Anreise: Am bequemsten ist die Anreise per Propellerflugzeug, aber viele Gäste kommen auch per Geländewagen (etwa 6-8 Std. Fahrtzeit von Dar es Salaam). Günstige und erlebnisreiche Alternative: mit dem Zug. 

Eintritt: US$50 pro 24 Std. Alle Lodges innerhalb der Parkgrenzen müssen zudem zusätzlich US$25 p. P. pro Tag als Conservation Fee abführen, was den Eintrittspreis de facto auf US$75 erhöht. 

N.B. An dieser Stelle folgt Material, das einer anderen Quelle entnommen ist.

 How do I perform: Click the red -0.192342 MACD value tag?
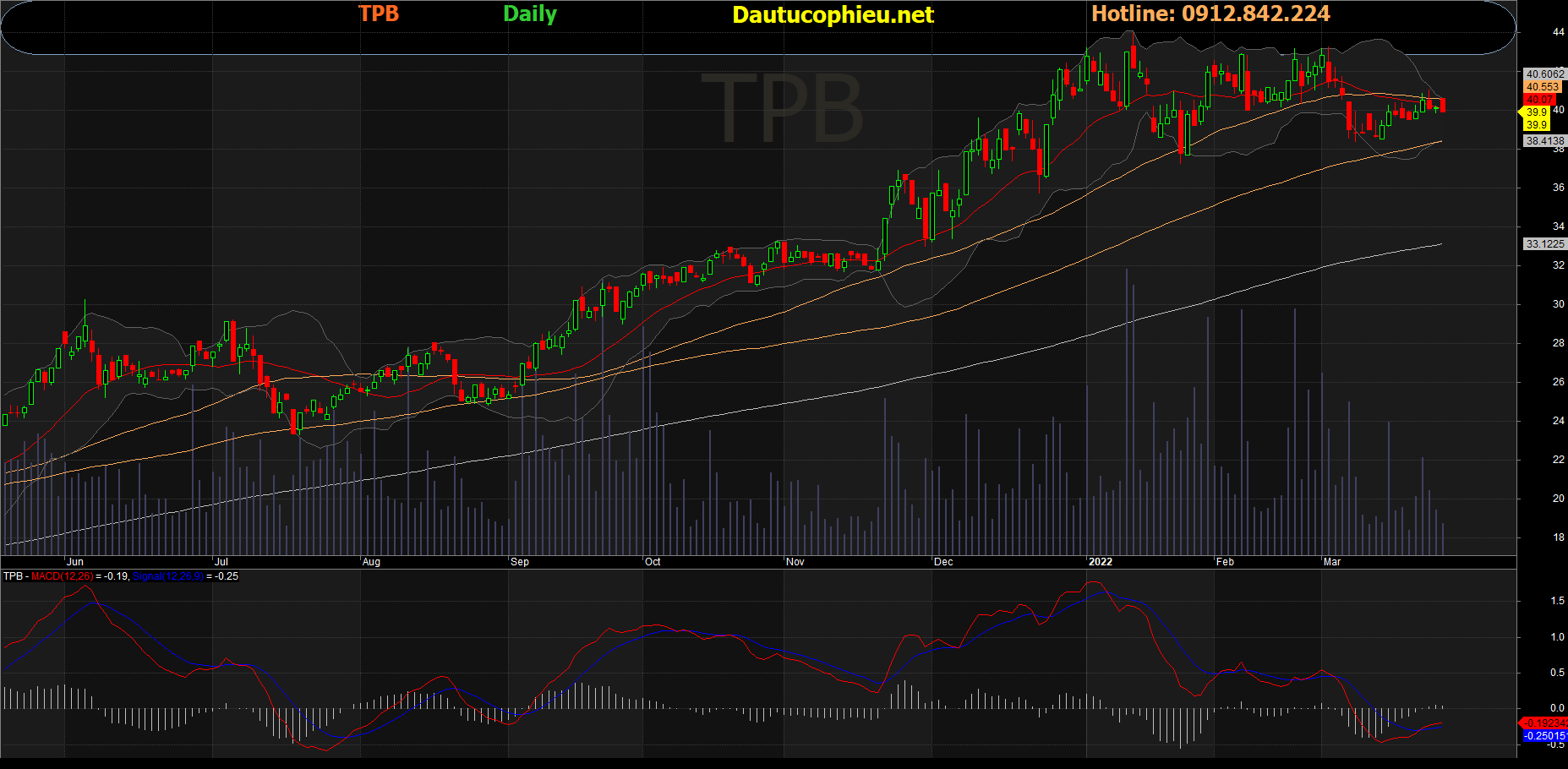[x=1544, y=723]
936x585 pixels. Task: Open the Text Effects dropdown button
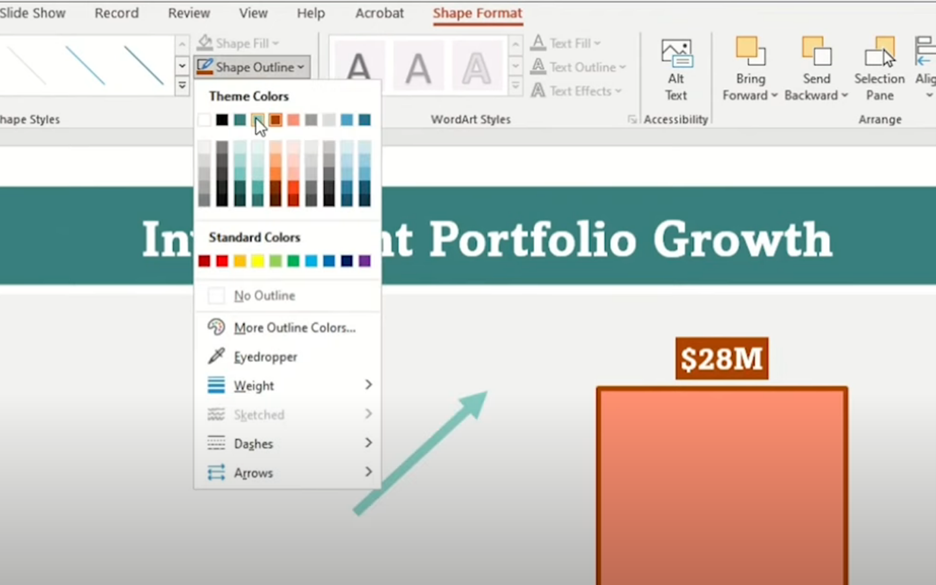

Lage: Südöstliches Tansania.

 

Highlights

 

  • Faszinierende Landschaften
  • Löwen und Hyänen
  • Große Elefantenherden
  • Wild Dogs (Afrikanische Wildhunde)
  • Rufiji River mit seinen Sandbänken, Seitenarmen und kleinen Seen, wo Krokodile, Hippos und viele Vögel heimisch sind
  • Authentisches Buschfeeling
  • Buschwanderungen (Walking Safaris)
  • Fly Camping
  • Familiäre Lodges und Camps

 

Aktivitäten

 

  • Pirschfahrten (Game Drives)
  • Fuß-Safaris (Walking Safaris)
  • Boot-Safaris (Boat Safaris)
  • Vogel-Safaris (Birding Safaris)

 

Beste Reisezeit

 

  • Alle Monate außer während der Regenzeit von Februar bis Mai, da während der Regenzeiten die Pisten (Black Cotton Soil) unpassierbar sind. 
  • Die angenehmste Reisezeit ist zwischen Juni und Oktober, weil dann heiße, trockene Temperaturen mit kühleren Nächten herrschen.